-- Exercises to complete --
a: Please answer these from the passage on Middle East terrorism:
(i) Since when has terrorism in the Middle East taken on a new dimension?
(ii) Which four groups are named as prominent users of terrorist tactics?
(iii) Which countries are listed as sources of Western influences?
b: Repeat the stretch of the passage on Middle East terrorism from "Even before the" through "in the Middle East.".

-- Document extract --
Even before the 1970s, acts of terrorism were committed by Jews and Palestinians in their long struggle for dominance in the region. Since the late 1980s, terrorism in the Middle East took on a new dimension, as many of the most prominent groups who use terrorist tactics, including Al Qaeda, Hamas, Islamic Jihad, and Hezbollah, declared their desire to eliminate Western influences from the Middle East. (Western influences are cultures and political systems from countries such as Britain, France, Germany, Canada, and the United States.) This chapter will try to explain the ways in which terrorism has been used by groups pursuing political goals in the complicated conflicts in the Middle East.

-- Data supplied --
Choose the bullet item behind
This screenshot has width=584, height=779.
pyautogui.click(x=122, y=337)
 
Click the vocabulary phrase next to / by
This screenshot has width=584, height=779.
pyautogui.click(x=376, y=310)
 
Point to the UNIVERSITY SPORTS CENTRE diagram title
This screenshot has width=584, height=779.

-- Results for each task --
a:
(i) Since the late 1980s.
(ii) Al Qaeda, Hamas, Islamic Jihad, and Hezbollah.
(iii) Britain, France, Germany, Canada, and the United States.

b:
Even before the 1970s, acts of terrorism were committed by Jews and Palestinians in their long struggle for dominance in the region. Since the late 1980s, terrorism in the Middle East took on a new dimension, as many of the most prominent groups who use terrorist tactics, including Al Qaeda, Hamas, Islamic Jihad, and Hezbollah, declared their desire to eliminate Western influences from the Middle East. (Western influences are cultures and political systems from countries such as Britain, France, Germany, Canada, and the United States.) This chapter will try to explain the ways in which terrorism has been used by groups pursuing political goals in the complicated conflicts in the Middle East.